Ramadan brings disarray to streets, survey finds | The Daily Star
12:00 AM, May 19, 2019 / LAST MODIFIED: 01:41 AM, May 19, 2019

Public Transportation

Ramadan brings disarray to streets, survey finds

Around 98 percent passengers of public transport in Dhaka city are having to pay extra fares during the month of Ramadan, said a survey of a passengers’ platform.

Around 68 percent bus passengers are forced to get on or off from moving buses, while 36 percent passengers have to stand inside bus even after paying for “seating service”.

Around 95 percent passengers face sufferings in public transport regularly and 90 percent of them express discontent over the situation, it said.

Bangladesh Jatri Kalyan Samity prepared the report after its three teams visited many key areas of the city in the last seven days, and talked to passengers and drivers.

The organisation revealed the report through a press release yesterday. It said about 97 percent of city buses and minibuses have been operating so-called “seating services” by closing doors between 3pm and 6:30pm since the beginning of Ramadan.

As a result, passengers waiting at different stoppages in the middle of the route, fall victims to this anarchy, it said.

The association alleged that bus operators have targeted passengers who are in a hurry to reach home before iftar, and collect extra from them. The buses also charge extra from passengers defying the government-set fare rates, it said.

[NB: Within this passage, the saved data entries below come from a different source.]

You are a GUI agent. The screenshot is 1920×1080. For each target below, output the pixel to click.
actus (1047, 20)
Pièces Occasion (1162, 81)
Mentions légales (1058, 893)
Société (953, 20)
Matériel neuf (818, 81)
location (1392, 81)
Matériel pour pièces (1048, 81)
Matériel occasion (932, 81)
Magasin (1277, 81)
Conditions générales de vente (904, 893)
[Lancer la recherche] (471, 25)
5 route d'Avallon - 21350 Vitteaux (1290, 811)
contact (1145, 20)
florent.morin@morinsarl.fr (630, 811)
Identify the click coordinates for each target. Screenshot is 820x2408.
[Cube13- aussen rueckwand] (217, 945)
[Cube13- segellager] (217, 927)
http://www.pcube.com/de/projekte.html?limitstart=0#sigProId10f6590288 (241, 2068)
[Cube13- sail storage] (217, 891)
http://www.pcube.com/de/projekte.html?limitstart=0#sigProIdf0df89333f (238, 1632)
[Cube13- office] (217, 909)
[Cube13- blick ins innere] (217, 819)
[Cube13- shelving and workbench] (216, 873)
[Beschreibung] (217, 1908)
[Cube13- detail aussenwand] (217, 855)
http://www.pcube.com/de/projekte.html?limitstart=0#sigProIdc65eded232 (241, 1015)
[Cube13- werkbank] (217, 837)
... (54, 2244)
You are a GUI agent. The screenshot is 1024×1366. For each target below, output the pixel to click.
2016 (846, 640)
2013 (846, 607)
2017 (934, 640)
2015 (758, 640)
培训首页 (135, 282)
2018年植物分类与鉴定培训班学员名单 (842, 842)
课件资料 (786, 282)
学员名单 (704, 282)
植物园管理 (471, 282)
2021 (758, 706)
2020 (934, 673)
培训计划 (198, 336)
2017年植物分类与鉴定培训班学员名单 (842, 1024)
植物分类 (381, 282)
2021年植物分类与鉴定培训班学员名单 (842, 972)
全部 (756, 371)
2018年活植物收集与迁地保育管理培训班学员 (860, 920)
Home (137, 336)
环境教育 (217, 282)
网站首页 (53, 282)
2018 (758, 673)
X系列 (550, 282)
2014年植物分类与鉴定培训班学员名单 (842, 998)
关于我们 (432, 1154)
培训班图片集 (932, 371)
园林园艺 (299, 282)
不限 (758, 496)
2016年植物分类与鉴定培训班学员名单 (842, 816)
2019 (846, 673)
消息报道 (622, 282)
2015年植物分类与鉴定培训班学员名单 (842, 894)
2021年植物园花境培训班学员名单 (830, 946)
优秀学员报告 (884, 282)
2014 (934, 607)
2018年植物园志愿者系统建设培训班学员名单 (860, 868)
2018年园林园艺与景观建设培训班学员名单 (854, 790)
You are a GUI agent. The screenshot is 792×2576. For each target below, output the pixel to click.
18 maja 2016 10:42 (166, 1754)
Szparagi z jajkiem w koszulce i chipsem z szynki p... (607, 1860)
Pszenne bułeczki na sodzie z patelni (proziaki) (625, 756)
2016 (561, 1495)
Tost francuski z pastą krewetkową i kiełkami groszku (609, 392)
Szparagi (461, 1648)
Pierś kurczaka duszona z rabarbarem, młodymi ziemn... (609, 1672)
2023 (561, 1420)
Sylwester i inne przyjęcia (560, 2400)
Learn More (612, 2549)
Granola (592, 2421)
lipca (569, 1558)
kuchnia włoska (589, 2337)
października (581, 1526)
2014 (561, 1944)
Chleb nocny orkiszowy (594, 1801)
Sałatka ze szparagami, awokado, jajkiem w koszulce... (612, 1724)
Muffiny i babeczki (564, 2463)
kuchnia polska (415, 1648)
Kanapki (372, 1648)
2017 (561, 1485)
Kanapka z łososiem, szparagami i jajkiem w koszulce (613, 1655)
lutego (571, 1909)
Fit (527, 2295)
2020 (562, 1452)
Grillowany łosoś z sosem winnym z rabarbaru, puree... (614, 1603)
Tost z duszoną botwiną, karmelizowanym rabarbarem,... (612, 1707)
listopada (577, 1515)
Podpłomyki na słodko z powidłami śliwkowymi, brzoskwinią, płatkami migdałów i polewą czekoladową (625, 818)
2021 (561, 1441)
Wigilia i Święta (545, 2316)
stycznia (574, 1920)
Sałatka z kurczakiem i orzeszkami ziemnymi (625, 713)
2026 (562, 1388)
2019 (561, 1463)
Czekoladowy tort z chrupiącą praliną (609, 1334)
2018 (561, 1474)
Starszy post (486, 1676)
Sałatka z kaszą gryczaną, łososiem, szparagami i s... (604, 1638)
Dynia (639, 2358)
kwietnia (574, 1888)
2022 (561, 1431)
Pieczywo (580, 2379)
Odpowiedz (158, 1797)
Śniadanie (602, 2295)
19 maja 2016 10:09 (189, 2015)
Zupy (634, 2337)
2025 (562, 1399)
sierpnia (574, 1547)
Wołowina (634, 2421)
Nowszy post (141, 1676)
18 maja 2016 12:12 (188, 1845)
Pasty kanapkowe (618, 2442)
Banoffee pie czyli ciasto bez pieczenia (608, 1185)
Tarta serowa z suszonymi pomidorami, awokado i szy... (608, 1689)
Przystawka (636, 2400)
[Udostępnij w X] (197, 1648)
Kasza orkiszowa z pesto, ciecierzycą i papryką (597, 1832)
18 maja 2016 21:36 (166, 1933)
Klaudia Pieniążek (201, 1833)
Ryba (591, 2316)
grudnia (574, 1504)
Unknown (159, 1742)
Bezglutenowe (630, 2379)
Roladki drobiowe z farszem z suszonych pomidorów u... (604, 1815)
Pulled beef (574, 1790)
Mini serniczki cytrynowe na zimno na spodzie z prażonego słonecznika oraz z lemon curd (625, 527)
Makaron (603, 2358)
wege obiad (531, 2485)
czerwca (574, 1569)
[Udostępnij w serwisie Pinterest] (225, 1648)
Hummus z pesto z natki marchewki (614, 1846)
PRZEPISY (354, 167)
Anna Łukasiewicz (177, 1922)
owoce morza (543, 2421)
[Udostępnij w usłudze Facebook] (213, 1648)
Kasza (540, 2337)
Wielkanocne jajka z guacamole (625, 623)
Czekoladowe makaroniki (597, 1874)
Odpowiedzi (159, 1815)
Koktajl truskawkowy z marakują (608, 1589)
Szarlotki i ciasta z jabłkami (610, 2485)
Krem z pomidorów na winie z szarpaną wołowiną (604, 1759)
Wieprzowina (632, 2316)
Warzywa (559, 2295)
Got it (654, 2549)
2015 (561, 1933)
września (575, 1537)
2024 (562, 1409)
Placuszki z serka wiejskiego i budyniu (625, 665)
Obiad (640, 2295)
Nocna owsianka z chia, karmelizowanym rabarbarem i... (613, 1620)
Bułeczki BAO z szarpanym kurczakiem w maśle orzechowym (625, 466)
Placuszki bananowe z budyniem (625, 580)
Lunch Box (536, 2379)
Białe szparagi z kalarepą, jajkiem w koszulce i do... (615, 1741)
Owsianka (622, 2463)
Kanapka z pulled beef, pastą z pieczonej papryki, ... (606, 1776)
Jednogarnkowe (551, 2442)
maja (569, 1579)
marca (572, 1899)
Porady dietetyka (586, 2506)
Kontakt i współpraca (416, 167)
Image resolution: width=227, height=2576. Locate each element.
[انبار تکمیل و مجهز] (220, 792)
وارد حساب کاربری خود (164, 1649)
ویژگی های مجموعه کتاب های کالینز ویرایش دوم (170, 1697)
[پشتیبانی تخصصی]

Only some companies and Bangladesh Road Transport Corporation run buses as usual, and follow government-set fare chart with passengers crammed into those buses.

The organisation said almost all CNG-run auto-rickshaws are running under contractual fares, and take three to four times more than the fare showed on meters.

Besides, 93 percent CNG-run auto-rickshaw drivers refuse to go to passengers’ desired destinations.

The report says motorcyclists -- running under ridesharing services -- also resort to verbal contracts after 4pm instead of app-set fare, and charge three to four times more. Ninety-three percent passengers do not know where to lodge complaints while 90 percent think there will be no use of complaints, it said.